As Attorney General William Barr released the redacted version of Special Counsel Robert Mueller's report on his investigation into Russian meddling in the 2016 election, the reaction from Republicans in Congress has been generally muted, leading many to speculate that President Donald Trump is more likely to see his defeat at the hands of his 2020 election opponent than through impeachment, The Independent reports.

Within a day of the report's release, House Democrats were vowing to aggressively pursue a copy of the unredacted report and even going as far as to begin rallying support for impeachment. Multiple members of the House have signed on to an impeachment resolution, which has also earned the support of Senator and presidential hopeful Elizabeth Warren of Massachusetts. The palpable urgency of the Democratic Party, however, has not been reciprocated by the other side of the aisle, where Republican lawmakers, far from meeting their opponents head on, have been largely silent even as high-profile Democrats take vocal aim at the leader of their party.

"The severity of this misconduct demands that elected officials in both parties set aside political considerations and do their constitutional duty," said Warren. "That means the House should initiate impeachment proceedings against the president of the United States."
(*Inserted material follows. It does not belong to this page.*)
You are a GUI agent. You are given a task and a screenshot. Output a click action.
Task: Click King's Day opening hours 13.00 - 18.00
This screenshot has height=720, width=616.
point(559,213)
The fact that Congressional Republicans seem largely unmoved one way or the other by the contents of the report, seeing Trump removed from office before the end of his term appears increasingly unlikely. If the House did choose to impeach, removing a sitting president would also require a vote in the Republican-controlled Senate. Barring further revelations within the redactions of Mueller's report or elsewhere, there does not seem to be any emergent information that would likely influence Republicans to turn against Trump in a vote for removal.

One high-profile exception to Republican ambivalence on the issue has been Utah Senator and former presidential hopeful Mitt Romney, who said that he personally was appalled by the interactions between the Trump campaign and Russia as described in the report.
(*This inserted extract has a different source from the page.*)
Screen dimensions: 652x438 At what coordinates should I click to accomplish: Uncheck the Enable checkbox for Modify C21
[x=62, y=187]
"I am sickened at the extent and pervasiveness of dishonesty and misdirection by individuals in the highest office of the land, including the president," he said. "Reading the report is a sobering revelation of how far we have strayed from the aspirations and principles of the founders."

Another presidential contender, Senator Marco Rubio, has expressed an opinion much more in line with that of rank and file Republicans. Rubio expressed outrage that Russia was able to so effectively meddle in American elections, but said he is "relieved" to learn that it wasn't done in coordination with Trump or the campaign.